Le général Lucullus réduit la rébellion de Mithridate et de son beau-père, le roi d'Arménie Tigrane. A Rome, cependant, Pompée obtient un nouveau commandement en Asie. Il n'a que le temps d'intervenir pour cueillir la reddition de Tigrane et constater la mort de Mithridate.
En l'an 63 avant JC, le Pont, la Bithynie et la Syrie séleucide deviennent provinces romaines.
Fort de ses succès en Orient, Pompée le Grand (Cneius Pompeius Magnus) apparaît désormais comme l'homme fort de Rome.
Illusion. Pendant que Pompée se bat contre Mithridate, Catilina, un noble ruiné, fomente une conjuration à Rome et brigue le consulat. C'est en définitive l'orateur Cicéron qui emporte l'élection. Dans une séance fameuse au Sénat, il dénonce la conjuration et oblige Catilina à s'enfuir. Cicéron reçoit le titre de «Père de la Patrie».
La république sénatoriale paraît sauvée. Elle est en fait à la merci d'un général ambitieux. Sera-ce Pompée? Celui-ci débarque à Brindes, en Italie du sud, après des campagnes triomphales en Grèce et en Asie. Mais il commet l'imprudence de licencier ses légions, de sorte qu'à Rome, après avoir obtenu un troisième triomphe«de orbe terrarum» (sur le monde entier !), il est mis sur la touche par le Sénat sans pouvoir s'y opposer.

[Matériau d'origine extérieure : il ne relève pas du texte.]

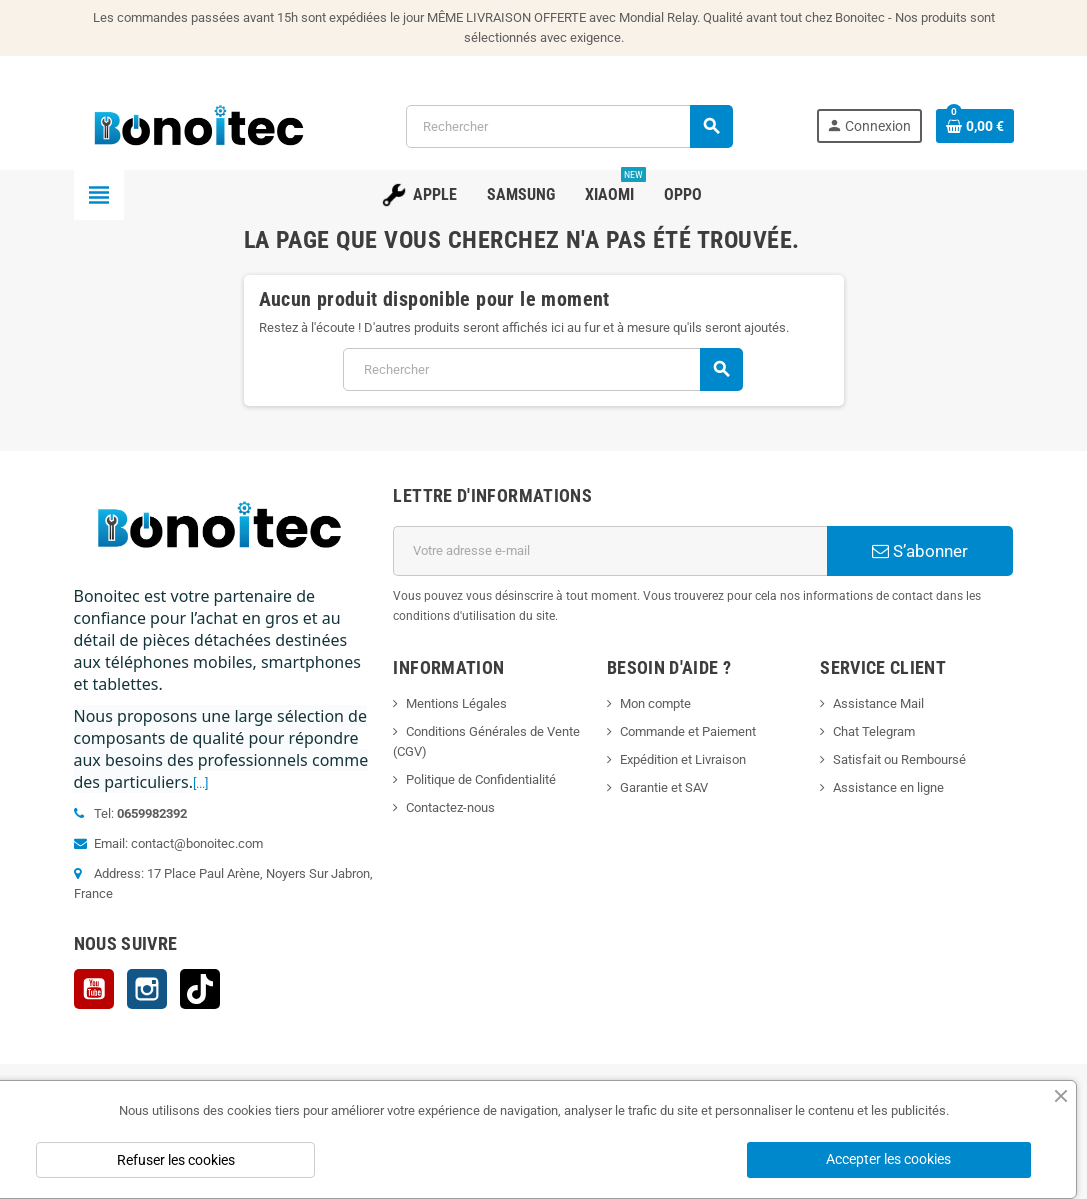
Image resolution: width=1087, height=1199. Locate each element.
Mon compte (655, 703)
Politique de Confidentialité (481, 779)
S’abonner (920, 551)
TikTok (200, 989)
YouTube (94, 989)
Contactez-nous (450, 807)
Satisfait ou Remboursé (899, 759)
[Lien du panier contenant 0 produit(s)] (975, 126)
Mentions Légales (456, 703)
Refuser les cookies (176, 1160)
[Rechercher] (569, 126)
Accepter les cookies (888, 1159)
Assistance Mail (878, 703)
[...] (200, 783)
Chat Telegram (874, 731)
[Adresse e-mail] (610, 551)
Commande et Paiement (688, 731)
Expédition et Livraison (683, 759)
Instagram (147, 989)
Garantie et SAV (664, 787)
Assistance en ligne (888, 787)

Pour conserver son autorité, Pompée n'a plus d'autre solution que de se rapprocher du richissime Crassus et de... César. Crassus , consul aux côtés de Pompée en 70 avant JC, s'était illustré en massacrant Spartacus et sa bande d'esclaves révoltés. César, quant à lui, revient d'Espagne où il a mené des campagnes de pacification en qualité de propréteur. Il est connu pour sa vie dissipée et ses frasques de dandy. Il a donné sa fille Julia en mariage à Pompée.
Les trois compères forment un premier triumvirat (ou gouvernement à trois, d'après l'expression latine tres viri reipublicae constituendae) en -60. Mais leur entente n'est que de façade. Chacun aspire à prendre le pas sur les autres et le meilleur moyen d'y parvenir est la gloire militaire.
Tandis que Crassus obtient le gouvernement de la Syrie et s'en va combattre les Parthes en Orient, Pompée reçoit le gouvernement de l'Espagne et César celui de la Gaule cisalpine ainsi que la charge de consul.
En butte à l'hostilité du Sénat, le nouveau consul n'hésite pas à en appeler au peuple et cultive avec soin sa popularité.
Jules César use ainsi de sa fortune acquise en Espagne pour organiser des jeux mémorables. Il obtient par ailleurs des terres pour les vétérans de Pompée. Sollicité par Ptolémée XI Neos Dionysos, roi d'Égypte, Jules César le fait confirmer sur son trône moyennant une grosse indemnité.
En 58 avant JC, le Sénat lui donne les pouvoirs militaires (imperium) en Gaules cisalpine, transalpine et Illyrie, avec quatre légions. Les sénateurs, qui craignent son ambition, veulent de cette façon l'éloigner de Rome. L'ambitieux politicien n'a cure de leurs intentions cachées. Il voit dans la mission qui lui est confiée l'occasion d'obtenir la gloire militaire qui lui fait défaut.
C'est ainsi qu'il va profiter de ses fonctions pour conquérir la Gaule insoumise et, fort de ce succès, va marcher sur Rome avec ses légions pour évincer définitivement Pompée et soumettre le Sénat à ses volontés.